EXERCISE MATERIALS START

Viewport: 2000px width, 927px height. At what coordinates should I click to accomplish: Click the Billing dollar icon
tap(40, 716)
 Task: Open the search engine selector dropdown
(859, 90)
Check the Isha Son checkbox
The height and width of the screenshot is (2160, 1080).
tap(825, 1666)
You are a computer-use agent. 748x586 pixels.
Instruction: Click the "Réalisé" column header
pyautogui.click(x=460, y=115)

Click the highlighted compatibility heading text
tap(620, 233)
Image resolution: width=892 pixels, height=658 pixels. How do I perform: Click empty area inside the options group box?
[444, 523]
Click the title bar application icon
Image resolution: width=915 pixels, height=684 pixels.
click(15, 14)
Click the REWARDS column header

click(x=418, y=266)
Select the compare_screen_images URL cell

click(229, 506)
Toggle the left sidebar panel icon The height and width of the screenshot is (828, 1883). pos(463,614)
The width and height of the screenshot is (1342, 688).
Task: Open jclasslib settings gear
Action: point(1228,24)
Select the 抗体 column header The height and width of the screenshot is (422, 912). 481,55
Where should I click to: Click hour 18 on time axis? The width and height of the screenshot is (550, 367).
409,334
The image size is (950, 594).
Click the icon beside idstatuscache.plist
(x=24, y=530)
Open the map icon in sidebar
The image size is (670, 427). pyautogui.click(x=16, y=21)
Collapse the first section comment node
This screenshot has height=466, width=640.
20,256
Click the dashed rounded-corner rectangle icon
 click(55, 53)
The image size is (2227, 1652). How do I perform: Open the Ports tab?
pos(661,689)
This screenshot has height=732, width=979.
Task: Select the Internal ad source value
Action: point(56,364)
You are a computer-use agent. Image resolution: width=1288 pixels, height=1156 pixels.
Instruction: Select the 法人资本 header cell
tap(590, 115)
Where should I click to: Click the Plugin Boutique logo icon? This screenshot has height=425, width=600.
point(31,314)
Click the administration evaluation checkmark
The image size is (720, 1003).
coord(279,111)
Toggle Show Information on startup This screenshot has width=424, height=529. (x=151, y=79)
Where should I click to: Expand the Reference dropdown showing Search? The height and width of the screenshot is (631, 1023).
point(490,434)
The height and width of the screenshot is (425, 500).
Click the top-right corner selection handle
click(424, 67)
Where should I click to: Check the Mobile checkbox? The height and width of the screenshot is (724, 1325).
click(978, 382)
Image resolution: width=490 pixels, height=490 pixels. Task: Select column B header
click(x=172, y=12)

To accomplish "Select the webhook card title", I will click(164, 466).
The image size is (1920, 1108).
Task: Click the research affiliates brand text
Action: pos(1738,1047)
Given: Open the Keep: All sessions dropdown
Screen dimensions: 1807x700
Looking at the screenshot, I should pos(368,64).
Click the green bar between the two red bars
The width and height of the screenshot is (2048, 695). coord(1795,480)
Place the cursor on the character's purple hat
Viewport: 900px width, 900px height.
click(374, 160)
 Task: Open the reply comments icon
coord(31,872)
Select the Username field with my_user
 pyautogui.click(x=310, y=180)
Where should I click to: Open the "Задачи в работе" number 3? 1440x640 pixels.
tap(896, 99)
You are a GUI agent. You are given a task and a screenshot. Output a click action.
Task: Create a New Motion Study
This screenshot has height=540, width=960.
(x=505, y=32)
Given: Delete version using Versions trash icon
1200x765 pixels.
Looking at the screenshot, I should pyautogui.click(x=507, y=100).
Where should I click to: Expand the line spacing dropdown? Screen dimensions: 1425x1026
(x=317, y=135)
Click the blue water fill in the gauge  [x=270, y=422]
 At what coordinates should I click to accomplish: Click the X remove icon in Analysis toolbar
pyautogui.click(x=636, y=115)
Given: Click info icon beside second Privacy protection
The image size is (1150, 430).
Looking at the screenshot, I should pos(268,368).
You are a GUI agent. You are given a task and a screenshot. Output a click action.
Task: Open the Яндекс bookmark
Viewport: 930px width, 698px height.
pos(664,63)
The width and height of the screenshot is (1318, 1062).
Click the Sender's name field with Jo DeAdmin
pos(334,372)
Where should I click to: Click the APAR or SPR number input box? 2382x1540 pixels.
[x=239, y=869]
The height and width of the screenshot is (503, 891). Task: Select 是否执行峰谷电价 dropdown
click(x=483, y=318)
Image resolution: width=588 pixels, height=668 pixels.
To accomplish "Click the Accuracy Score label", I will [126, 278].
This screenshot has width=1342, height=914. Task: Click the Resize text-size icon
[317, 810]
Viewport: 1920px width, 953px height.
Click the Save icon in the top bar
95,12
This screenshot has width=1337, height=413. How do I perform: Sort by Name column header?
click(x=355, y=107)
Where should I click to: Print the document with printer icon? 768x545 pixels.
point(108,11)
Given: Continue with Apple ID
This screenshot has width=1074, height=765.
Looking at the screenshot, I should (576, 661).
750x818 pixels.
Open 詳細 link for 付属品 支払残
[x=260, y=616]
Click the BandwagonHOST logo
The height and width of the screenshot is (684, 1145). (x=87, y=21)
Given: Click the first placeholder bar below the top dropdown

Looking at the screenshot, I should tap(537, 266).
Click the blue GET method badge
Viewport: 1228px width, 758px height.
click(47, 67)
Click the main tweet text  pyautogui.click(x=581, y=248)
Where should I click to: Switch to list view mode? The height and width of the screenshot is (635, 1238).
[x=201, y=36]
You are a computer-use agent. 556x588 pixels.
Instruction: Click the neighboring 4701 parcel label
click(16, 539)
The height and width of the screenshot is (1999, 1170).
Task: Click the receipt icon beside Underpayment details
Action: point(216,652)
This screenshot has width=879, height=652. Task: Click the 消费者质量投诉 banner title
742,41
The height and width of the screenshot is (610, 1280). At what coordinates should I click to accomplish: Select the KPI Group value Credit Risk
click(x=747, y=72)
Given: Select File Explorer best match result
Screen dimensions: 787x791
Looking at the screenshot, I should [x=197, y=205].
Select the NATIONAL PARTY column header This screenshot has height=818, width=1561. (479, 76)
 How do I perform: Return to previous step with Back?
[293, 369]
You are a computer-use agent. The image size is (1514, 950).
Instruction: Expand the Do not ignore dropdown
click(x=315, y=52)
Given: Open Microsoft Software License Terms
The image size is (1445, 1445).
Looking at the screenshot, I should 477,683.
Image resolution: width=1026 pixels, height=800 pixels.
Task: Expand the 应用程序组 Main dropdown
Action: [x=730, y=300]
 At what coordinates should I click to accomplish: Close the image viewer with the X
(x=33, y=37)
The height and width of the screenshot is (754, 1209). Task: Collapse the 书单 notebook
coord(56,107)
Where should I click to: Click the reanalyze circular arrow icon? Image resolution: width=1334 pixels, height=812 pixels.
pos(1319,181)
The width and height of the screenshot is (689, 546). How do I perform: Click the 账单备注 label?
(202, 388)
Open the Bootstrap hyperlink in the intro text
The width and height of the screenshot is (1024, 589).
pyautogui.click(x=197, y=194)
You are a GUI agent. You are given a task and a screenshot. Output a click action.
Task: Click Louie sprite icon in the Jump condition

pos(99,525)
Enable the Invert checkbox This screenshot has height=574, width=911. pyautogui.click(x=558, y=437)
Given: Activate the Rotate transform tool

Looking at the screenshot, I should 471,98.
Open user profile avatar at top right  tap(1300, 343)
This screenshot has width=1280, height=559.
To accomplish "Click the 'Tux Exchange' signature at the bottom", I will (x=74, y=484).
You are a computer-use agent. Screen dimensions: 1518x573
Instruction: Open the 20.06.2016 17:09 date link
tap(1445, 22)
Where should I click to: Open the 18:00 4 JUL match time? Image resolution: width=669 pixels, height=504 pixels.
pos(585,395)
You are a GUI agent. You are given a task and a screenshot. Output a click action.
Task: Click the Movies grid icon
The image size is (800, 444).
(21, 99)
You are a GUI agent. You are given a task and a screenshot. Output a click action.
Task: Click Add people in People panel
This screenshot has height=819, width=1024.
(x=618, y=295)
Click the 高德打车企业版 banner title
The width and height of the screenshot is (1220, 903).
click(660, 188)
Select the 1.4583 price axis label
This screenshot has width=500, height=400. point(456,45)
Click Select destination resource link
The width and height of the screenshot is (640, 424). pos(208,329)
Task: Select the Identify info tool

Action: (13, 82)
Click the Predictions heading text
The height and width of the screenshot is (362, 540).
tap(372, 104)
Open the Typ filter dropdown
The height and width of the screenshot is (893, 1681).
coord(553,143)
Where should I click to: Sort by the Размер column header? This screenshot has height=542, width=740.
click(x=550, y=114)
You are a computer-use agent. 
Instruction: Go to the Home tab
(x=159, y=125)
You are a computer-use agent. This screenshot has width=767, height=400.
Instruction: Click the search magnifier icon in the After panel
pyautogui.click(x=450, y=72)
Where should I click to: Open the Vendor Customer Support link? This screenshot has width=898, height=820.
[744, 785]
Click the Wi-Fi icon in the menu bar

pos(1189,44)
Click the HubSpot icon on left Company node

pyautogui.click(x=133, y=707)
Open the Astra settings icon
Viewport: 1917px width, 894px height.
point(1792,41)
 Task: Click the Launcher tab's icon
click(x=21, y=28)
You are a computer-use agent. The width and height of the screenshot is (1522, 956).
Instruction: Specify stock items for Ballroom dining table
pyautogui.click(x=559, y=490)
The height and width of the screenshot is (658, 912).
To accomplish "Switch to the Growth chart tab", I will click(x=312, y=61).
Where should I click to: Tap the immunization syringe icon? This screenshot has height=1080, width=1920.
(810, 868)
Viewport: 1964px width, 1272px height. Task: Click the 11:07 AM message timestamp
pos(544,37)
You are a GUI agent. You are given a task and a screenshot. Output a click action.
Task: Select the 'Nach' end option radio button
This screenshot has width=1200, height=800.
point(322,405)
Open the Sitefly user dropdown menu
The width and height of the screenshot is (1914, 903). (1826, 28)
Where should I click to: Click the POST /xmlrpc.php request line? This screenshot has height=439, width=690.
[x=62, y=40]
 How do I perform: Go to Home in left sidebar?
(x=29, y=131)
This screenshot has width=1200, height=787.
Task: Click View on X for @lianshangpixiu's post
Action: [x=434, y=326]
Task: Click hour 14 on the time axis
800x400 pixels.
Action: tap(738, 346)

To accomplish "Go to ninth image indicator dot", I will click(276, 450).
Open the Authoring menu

EXERCISE MATERIALS END

WORK REQUIRED :: Copy each line of the data that contains the word "computer", leaving the other lines out.

OUTPUT BELOW ::
You are a computer-use agent. 748x586 pixels.
You are a computer-use agent. Image resolution: width=1288 pixels, height=1156 pixels.
You are a computer-use agent. 556x588 pixels.
You are a computer-use agent. The image size is (1514, 950).
You are a computer-use agent. Screen dimensions: 1518x573
You are a computer-use agent. 
You are a computer-use agent. This screenshot has width=767, height=400.
You are a computer-use agent. The width and height of the screenshot is (1522, 956).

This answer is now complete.